Two projects have attempted to rectify this situation:
The Kenyan Ushahidi, a non-profit tech company that develops free and open source software for crowdsourced information collection, visualization and interactive mapping, was founded to re-balance these very situations, as this video explains:
When the earthquake in Haiti struck, Ushahidi and mapping volunteers quickly got into action. Both enabling the reporting of incidents and information on the ground (via mobile SMS, emails and online) and mapping the dramatically changed landscape, infrastructure and cities from satellite pictures above. The result was a constantly updated interactive map.
The following presentation given by Juliana Roitch at the International Journalism Festival in Perugia shows what was involved and just some of the challenges and processes that they had to learn on the job. Processes and reports that are still ongoing.
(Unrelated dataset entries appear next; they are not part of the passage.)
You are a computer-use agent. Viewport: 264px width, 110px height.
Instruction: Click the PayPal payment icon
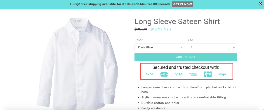(x=149, y=74)
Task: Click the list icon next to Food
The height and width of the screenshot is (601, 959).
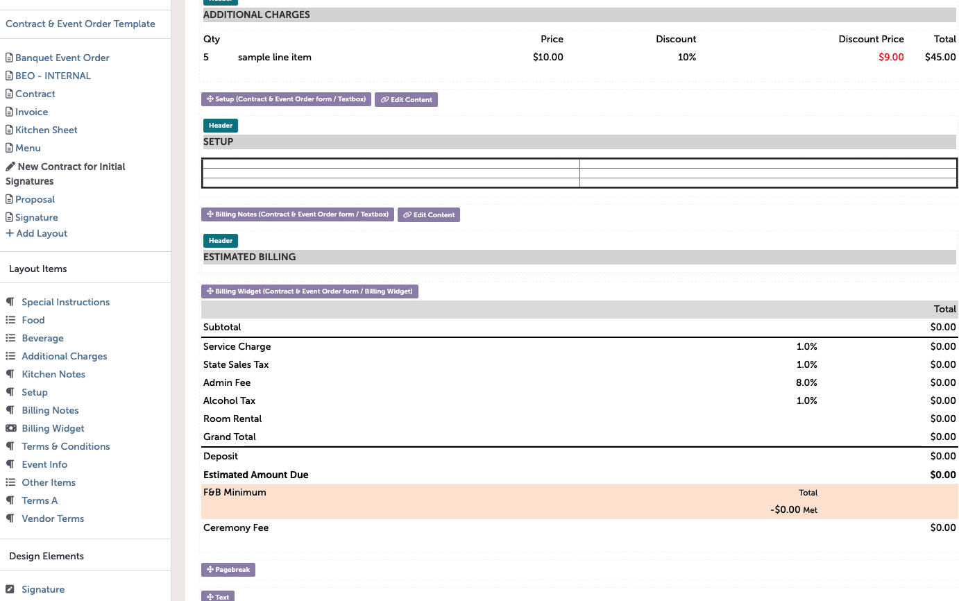Action: pyautogui.click(x=12, y=320)
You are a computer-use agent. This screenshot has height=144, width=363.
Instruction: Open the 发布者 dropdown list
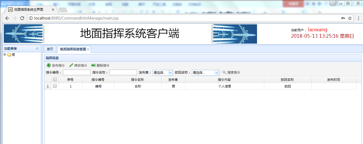click(x=170, y=73)
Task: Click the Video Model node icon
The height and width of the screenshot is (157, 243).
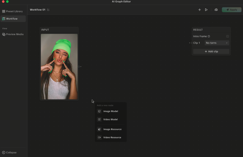Action: [x=99, y=119]
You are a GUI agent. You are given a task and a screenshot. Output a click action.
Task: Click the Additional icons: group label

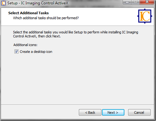coord(25,45)
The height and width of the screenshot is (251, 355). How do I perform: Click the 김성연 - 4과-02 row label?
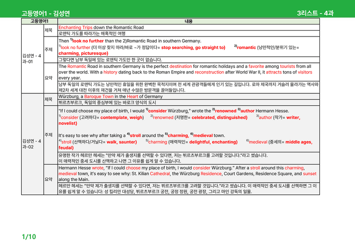pos(32,144)
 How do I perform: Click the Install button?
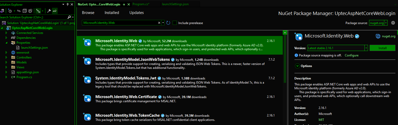[382, 48]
The web and film documentary Goudou Goudou, the ignored voices of reconstruction is another project that aims to re-address the balance of voices telling the story of Haiti.
Filmed and produced by Benoit Cassegrain and Giodarno Cossu – who together run Solidar’IT – it tells the stories of several characters and their lives since the earthquake. The film was recorded in Creole and French during 2010, and has yet to be fully translated into English (I’m sure the film makers would be up for discussions if you are interested in changing that), but the following trailer is available, and gives a glimpse into the day to day lives of those that the earthquake effected.
Both projects highlight in their different ways that we need to change how report crisis’. That we consider who can report as well as what and how language should be considered right from the start.